Stadio della Roma, la Regione sfida il M5s sulla trasparenza: "I giochi sono finiti"

Alla vigilia della Conferenza dei servizi il nuovo sito web con cui, attraverso 4800 elaborati, la Regione punta a fare chiarezza sull'operazione di Tor di Valle. Zingaretti: "I giochi sono finiti, se ci sono ripensamenti servono atti formali, altrimenti si va avanti"

La Regione punta sulla trasparenza. E’ questa la formula scelta per affrontare il progetto legato allo Stadio della Roma. Per tale motivo, alla vigilia dell'apertura della Conferenza dei Servizi, il Presidente Zingaretti e l’Assessore Civita hanno lanciato un nuovo sito. Un archivio che, tra le opere pubbliche e quelle private, mette insieme 4800 elaborati sul progetto di Tor di Valle. Quattromilaottocento documenti consultabili su tavole tecniche, relazioni e computi metrici. Trenta giga di materiale a disposizione dei cittadini che vogliono informazioni sul progetto più dibattuto degli ultimi mesi.

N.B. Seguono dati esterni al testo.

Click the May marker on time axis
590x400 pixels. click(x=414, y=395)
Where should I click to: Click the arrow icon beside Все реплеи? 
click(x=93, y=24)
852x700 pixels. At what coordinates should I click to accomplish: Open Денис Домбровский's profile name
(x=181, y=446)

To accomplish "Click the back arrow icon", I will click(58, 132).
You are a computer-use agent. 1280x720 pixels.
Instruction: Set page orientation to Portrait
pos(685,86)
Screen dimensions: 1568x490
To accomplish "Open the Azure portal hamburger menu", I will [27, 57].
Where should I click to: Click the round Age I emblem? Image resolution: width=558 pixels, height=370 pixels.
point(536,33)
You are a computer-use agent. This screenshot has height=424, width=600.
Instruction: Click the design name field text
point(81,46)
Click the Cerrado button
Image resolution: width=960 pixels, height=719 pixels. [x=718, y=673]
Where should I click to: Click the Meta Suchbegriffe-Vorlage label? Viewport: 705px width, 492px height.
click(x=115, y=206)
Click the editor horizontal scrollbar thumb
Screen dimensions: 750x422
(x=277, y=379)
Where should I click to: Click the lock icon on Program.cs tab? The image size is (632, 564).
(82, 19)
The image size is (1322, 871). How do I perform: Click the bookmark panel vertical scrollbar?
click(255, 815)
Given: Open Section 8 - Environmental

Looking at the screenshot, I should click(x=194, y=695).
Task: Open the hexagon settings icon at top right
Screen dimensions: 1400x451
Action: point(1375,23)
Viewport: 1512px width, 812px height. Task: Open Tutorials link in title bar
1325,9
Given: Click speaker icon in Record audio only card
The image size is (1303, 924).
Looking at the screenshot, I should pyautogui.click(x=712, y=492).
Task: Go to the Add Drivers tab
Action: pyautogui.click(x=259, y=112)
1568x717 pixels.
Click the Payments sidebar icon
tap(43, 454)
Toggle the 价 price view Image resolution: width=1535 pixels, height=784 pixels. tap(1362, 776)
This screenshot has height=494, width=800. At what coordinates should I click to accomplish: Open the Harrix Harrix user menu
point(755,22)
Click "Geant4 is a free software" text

LE RESPONSABILITA' ISTITUZIONALI - "Io sono convinto che le cose vadano fatte bene, nella legalità e nei tempi previsti. Questo è il contributo che possiamo dare e anche la promessa che ci possiamo prendere – ha chiarito il Presidente Zingaretti -  Siamo persone serie, la Regione c’è e farà la sua parte. Poi dipende da chi lo stadio lo ha proposto, in questo caso un’ altra istituzione. Non siamo noi". 

LA CONFERENZA DEI SERVIZI - Sull’iter l’Assessore Civita ha chiarito quali sono le tempistiche.  Dopo la chiusura della Conferenza dei Servizi, prevista per il  6 febbraio 2017 "la Regione Lazio ha un mese per approvare una delibera che sostituisce ogni altra autorizzazione. Prima che la Regione Lazio approvi questa delibera, c'è bisogno della variante urbanistica del Comune”. Non solo. E’ necessario anche “una Convenzione, che dovrà passare per l’Assemblea Capitolina, con cui il Comune stipuli una convenzione per disciplinare l’attività  del proponente rispetto alla realizzazione di opere pubbliche”. Sulla Conferenza dei servizi, che si apre il 3 novembre,  il Governatore ha ricordato che "si fa perchè l'approvazione della delibera da parte del Comune di Roma chiede l''avvio di un processo. Qualora ci fossero dei ripensamenti, o sono accompagnati da atti formali - ha poi precisato Zingaretti - o l'iter va avanti".

LA PARTITA TRA PD E M5S - In relazione ai diversi ruoli giocati nella partita dello Stadio, Civita ha ricordato che "noi apriamo la Conferenza dei servizi sulla base degli atti che ci ha trasmesso Roma Capitale. Gli atti non sono le interviste, ma quello che ci dà  Roma Capitale che può interrompere quando vuole. Qualora pensi che il progetto non vada bene – ha ribadito l’Assessore regionale al Territorio – Il Comune  ha il potere e il dovere di interrompere. Poi ognuno si prenderà le sue responsabilità”.

A provare a stanare il Movimento 5 Stelle, ha  provveduto anche Massimiliano Valeriani, Capogruppo regionale del PD . “Basta con le dichiarazioni pre-partita, ora la Giunta Raggi dovrà scendere in campo e prendersi le sue responsabilità  sul progetto dello stadio della Roma. Domani inizierà  la conferenza dei servizi e attraverso un sito web dedicato sarà possibile conoscere cronoprogramma, regolamento e decisioni che verranno prese. La Regione farà la sua parte fino in fondo, vedremo se anche l'Amministrazione capitolina vorrà giocare la partita oppure butterà il pallone in tribuna”.